We are designed to long for truth even if we aren’t too sure where to find it.
Charlotte Mason insisted on a literature rich curriculum in which the books were well written and respectful of the child’s intelligence and imagination. There was so separation for Mason or Montessori of the different thought processes in the child. Instead they both recognised a whole person (made in the image and likeness of God) and respected the inherent dignity of the child as a person.
From the safety of the great myths children (and adults for that matter) can explore the natural law. They can see the battle between good and evil and the courage to overcome fear. The ancient myths show flawed heroes and great good done by those heroes, often in the face of fickle gods who never seemed to have anyone’s best interest at heart. In these stories a child’s imagination is fed so that they can begin to think out the reasons for what is real. Children are natural philosophers.
Despite having written the Narnia books C.S.Lewis disagreed with his friend Tolkien on the use of myth.
“Myths are lies,” said Lewis, “and therefore worthless, even though breathed through silver.”

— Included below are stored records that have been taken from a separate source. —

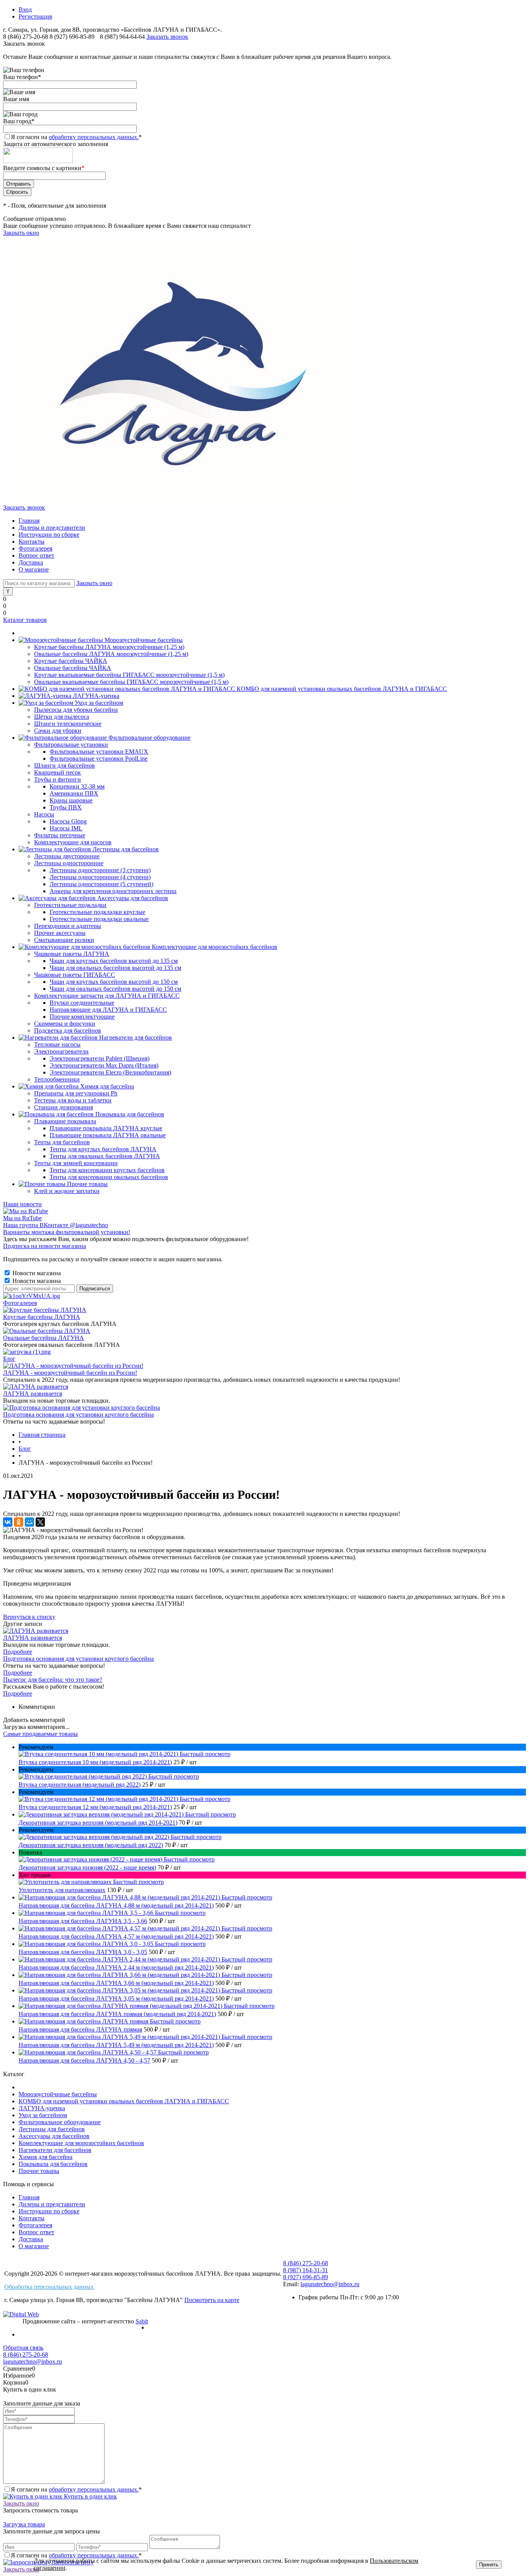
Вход (25, 9)
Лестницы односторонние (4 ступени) (100, 877)
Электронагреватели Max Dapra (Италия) (104, 1065)
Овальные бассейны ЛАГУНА (43, 1337)
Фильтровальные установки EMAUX (99, 751)
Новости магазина (36, 1273)
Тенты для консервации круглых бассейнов (107, 1170)
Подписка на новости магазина (44, 1246)
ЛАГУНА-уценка (42, 2108)
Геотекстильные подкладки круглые (97, 912)
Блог (9, 1358)
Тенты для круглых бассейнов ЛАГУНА (103, 1149)
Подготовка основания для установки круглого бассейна (78, 1414)
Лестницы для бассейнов (52, 2129)
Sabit (142, 2321)
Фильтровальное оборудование (60, 2122)
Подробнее (17, 1651)
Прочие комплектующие (82, 1016)
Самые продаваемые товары (40, 1734)
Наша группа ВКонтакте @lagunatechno (55, 1225)
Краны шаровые (71, 800)
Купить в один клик (89, 2496)
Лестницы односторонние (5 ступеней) (101, 884)
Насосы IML (66, 828)
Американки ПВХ (74, 793)
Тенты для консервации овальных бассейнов (109, 1177)
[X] (40, 1522)
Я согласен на (76, 137)
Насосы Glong (68, 821)
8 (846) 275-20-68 (25, 36)
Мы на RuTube (22, 1218)
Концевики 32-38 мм (77, 786)
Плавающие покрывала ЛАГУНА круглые (106, 1128)
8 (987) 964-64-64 (123, 36)
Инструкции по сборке (49, 534)
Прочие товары (39, 2171)
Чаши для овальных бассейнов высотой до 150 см (115, 988)
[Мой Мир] (29, 1522)
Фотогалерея (35, 548)
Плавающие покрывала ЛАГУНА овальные (108, 1135)
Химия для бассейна (45, 2157)
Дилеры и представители (52, 527)
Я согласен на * (76, 2489)
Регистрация (35, 16)
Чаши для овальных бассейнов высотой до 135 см (115, 967)
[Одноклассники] (18, 1522)
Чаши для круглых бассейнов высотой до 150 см (114, 981)
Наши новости (22, 1204)
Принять (488, 2564)
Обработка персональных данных (49, 2286)
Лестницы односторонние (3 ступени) (100, 870)
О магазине (34, 569)
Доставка (31, 562)
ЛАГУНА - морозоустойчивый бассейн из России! (70, 1372)
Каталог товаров (25, 619)
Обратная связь (23, 2347)
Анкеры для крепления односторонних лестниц (113, 891)
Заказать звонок (167, 36)
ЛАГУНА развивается (32, 1393)
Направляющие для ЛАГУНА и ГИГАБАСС (108, 1009)
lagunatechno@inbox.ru (330, 2284)
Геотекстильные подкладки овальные (99, 919)
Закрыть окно (21, 232)
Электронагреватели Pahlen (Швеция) (99, 1058)
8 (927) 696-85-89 (72, 36)
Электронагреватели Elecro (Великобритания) (110, 1072)
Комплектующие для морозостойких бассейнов (81, 2143)
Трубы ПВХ (66, 807)
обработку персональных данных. (94, 137)
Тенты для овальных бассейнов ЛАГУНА (105, 1156)
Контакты (32, 541)
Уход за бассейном (43, 2115)
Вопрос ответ (36, 555)
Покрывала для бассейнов (53, 2164)
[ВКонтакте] (7, 1522)
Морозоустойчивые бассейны (58, 2094)
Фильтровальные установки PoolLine (99, 758)
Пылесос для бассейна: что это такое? (52, 1679)
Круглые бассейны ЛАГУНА (41, 1317)
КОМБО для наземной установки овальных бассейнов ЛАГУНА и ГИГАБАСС (124, 2101)
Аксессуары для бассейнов (54, 2136)
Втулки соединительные (82, 1002)
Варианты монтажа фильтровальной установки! (66, 1232)
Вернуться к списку (29, 1616)
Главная (29, 520)
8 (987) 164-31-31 (305, 2270)
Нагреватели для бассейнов (55, 2150)
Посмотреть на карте (211, 2300)
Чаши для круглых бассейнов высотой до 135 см (114, 960)
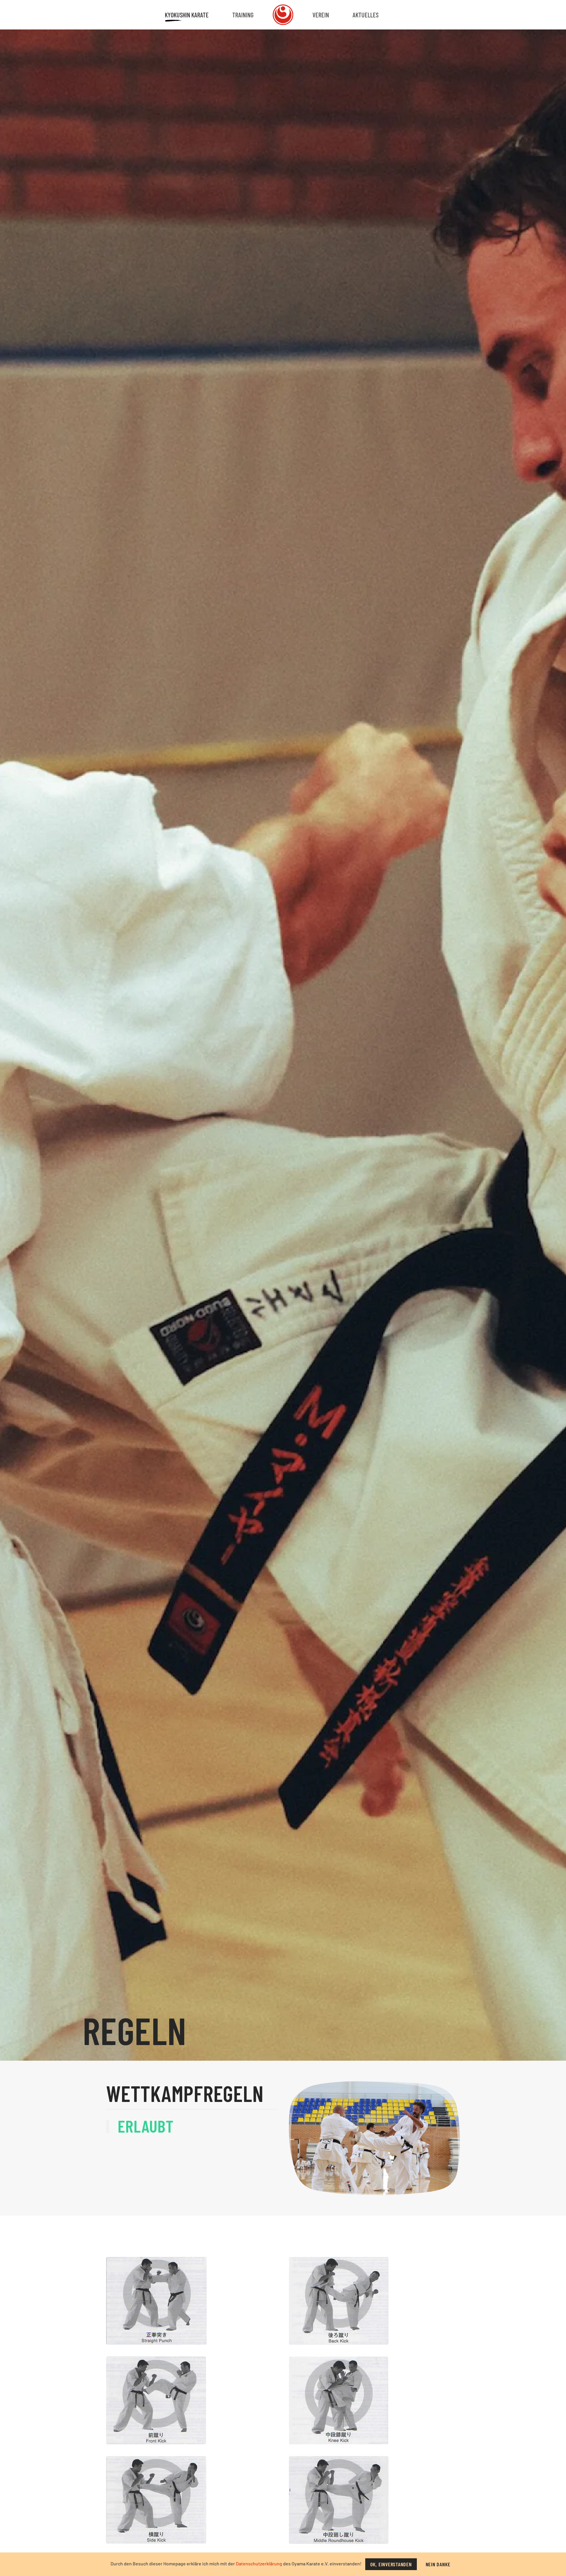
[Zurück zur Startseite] (283, 14)
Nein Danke (438, 2564)
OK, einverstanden (391, 2564)
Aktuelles (366, 15)
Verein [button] (320, 15)
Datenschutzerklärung (259, 2563)
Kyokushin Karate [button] (187, 15)
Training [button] (243, 15)
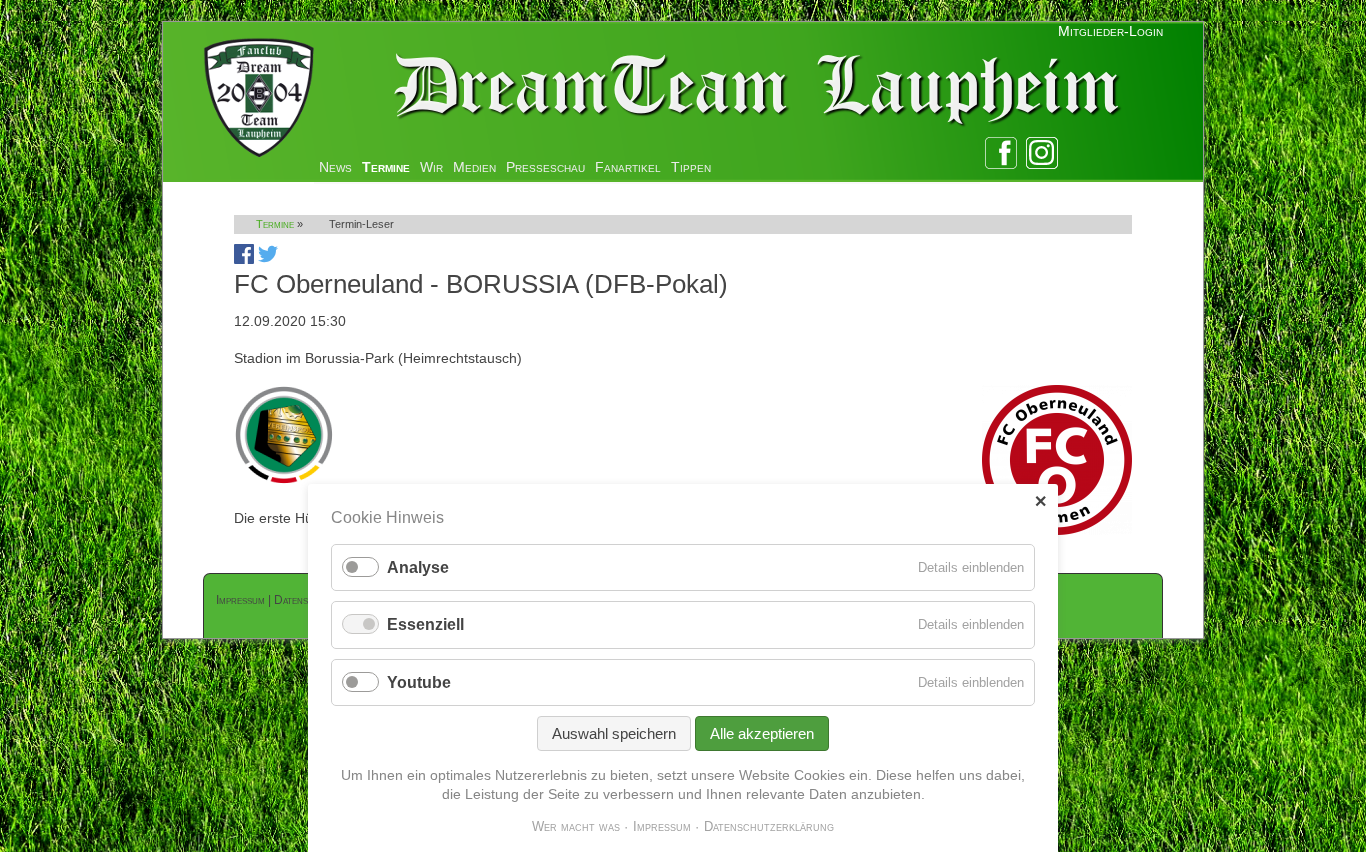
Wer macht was (576, 826)
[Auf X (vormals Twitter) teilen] (268, 259)
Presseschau (545, 167)
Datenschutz (305, 600)
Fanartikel (628, 167)
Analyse (418, 567)
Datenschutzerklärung (769, 826)
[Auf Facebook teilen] (244, 259)
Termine (386, 167)
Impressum (240, 600)
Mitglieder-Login (1110, 31)
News (335, 167)
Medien (474, 167)
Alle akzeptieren (762, 733)
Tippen (691, 167)
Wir (431, 167)
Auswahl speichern (614, 733)
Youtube (419, 682)
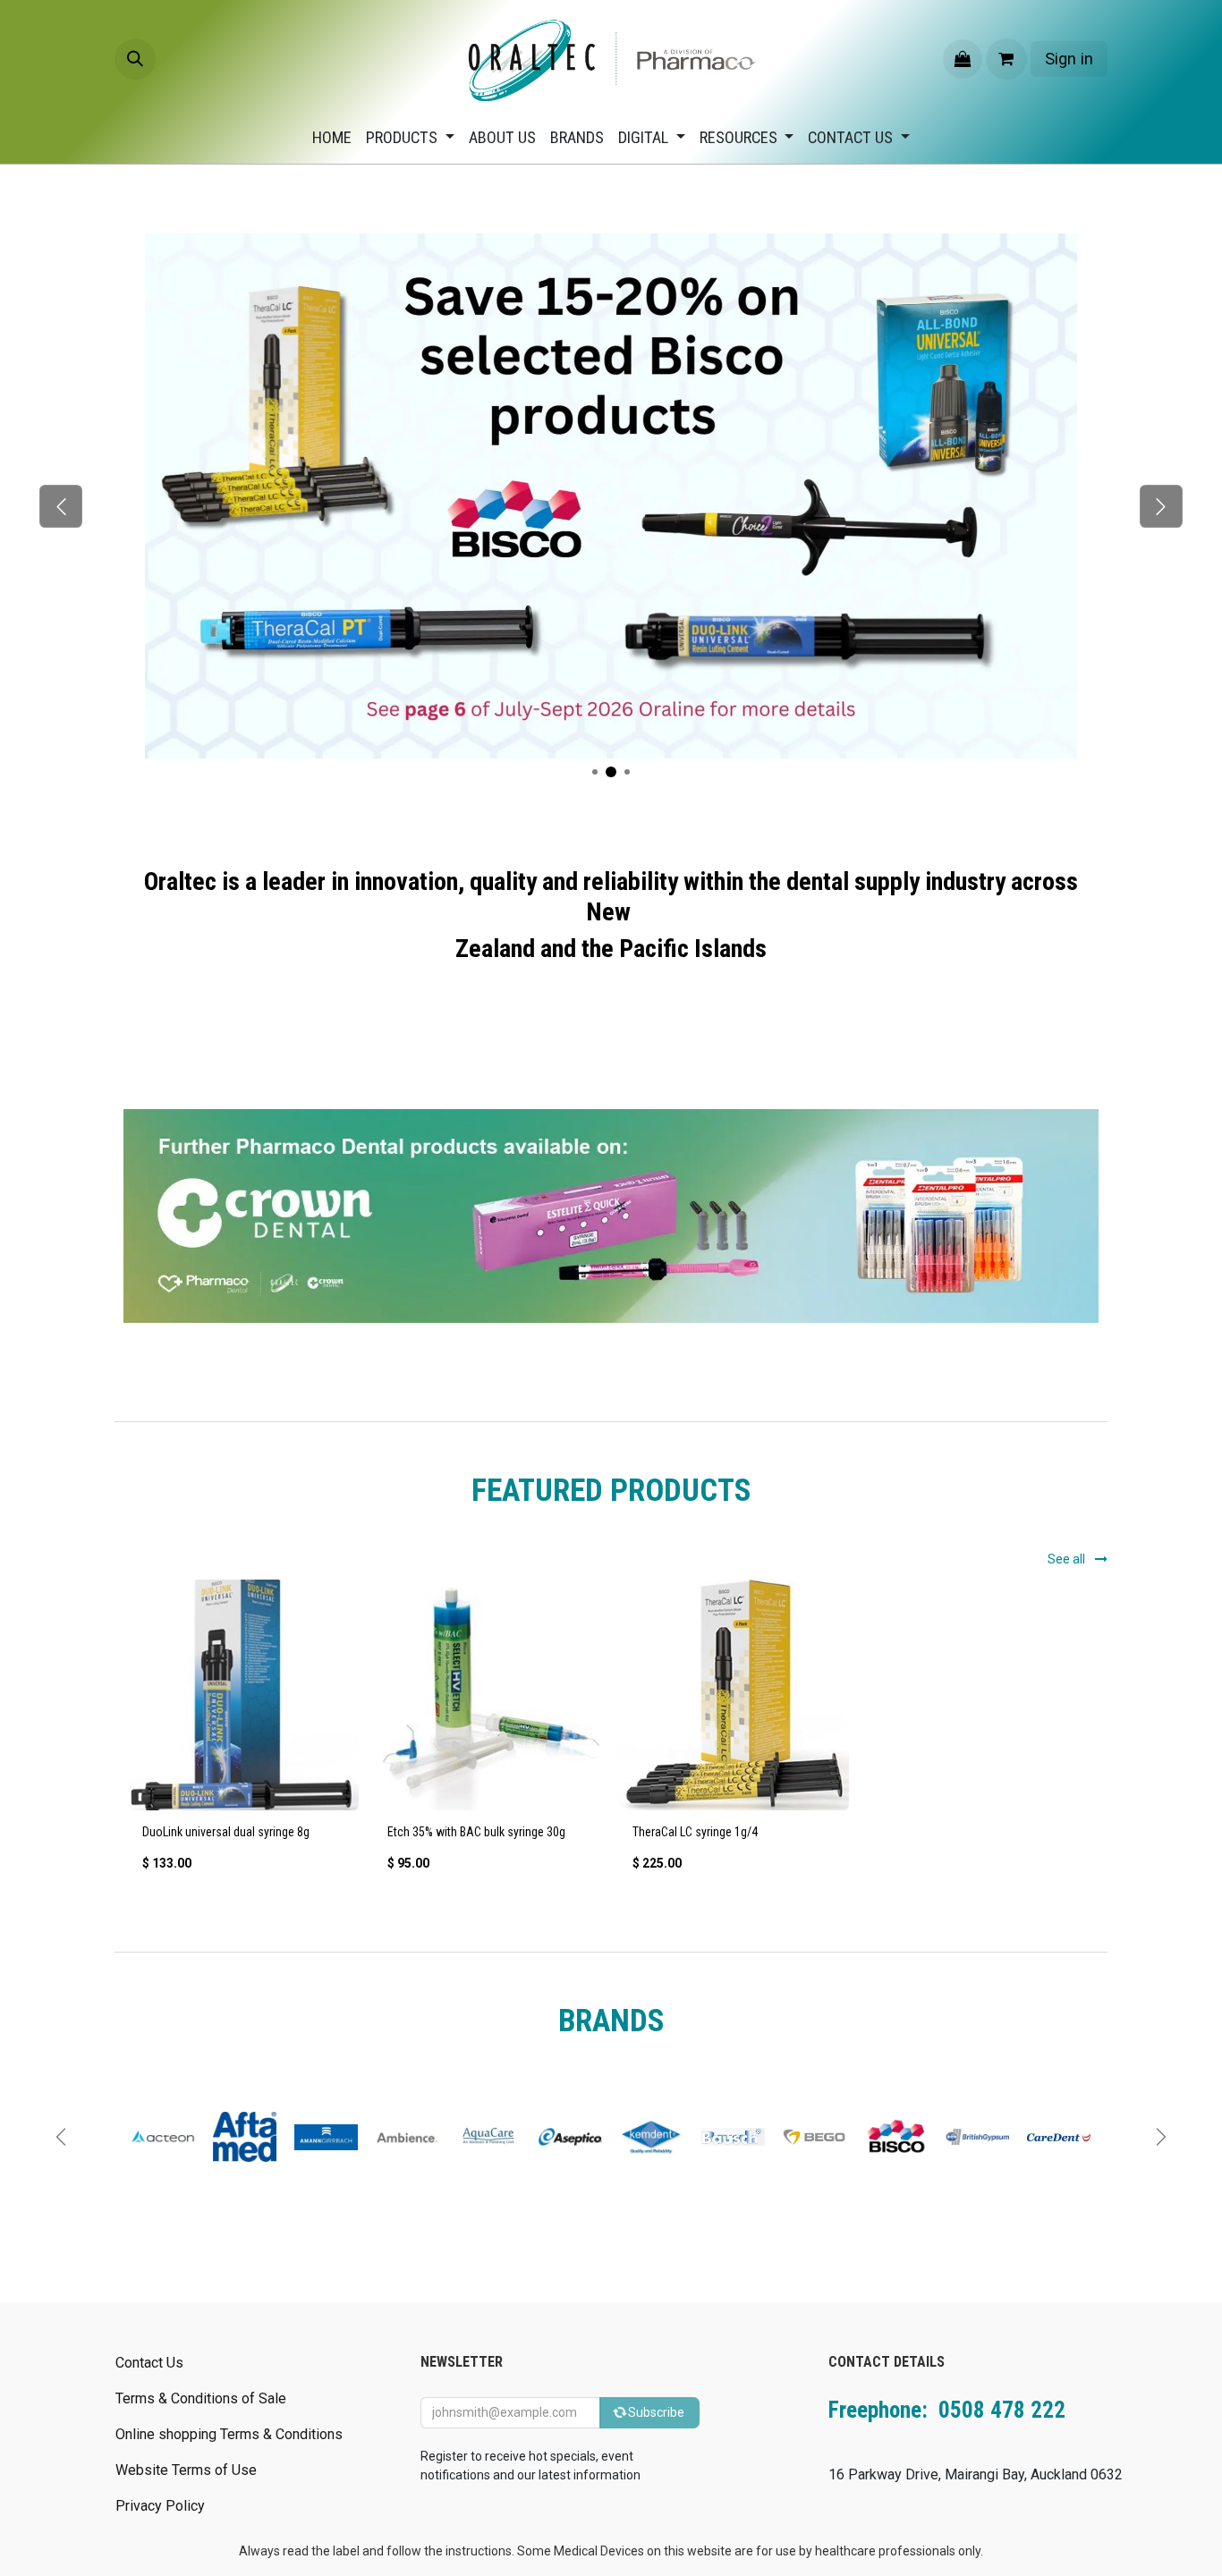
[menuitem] (332, 137)
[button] (135, 59)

Tolkien disagreed. He had spent a great deal of his academic life studying the ancient myths. “Far from being lies,” he insisted, “they are the best way, sometimes the only way, of conveying truths that would otherwise remain inexpressible.” He saw in myths, even the pagan ones (or perhaps especially them) a light cast on truths that might otherwise be lost in the darkness of man’s error.
The ancient pagans had a kind of innocence and wisdom so that their myths hold lots of little golden nuggets. It’s good for children to see that all men throughout history have been made in His image and have some of that image to share.
But it’s also good psychology in that children (and adults) get to face their fears and work through them in story. It’s a lot of what ancient stories were for in the first place. But they also point us to the depths of the natural law so that we see we are all human, together, no matter what. I think the pagan myths actually point us back to what has been the Christian construct of personhood, showing that there was some understanding of the human as person right from the beginning.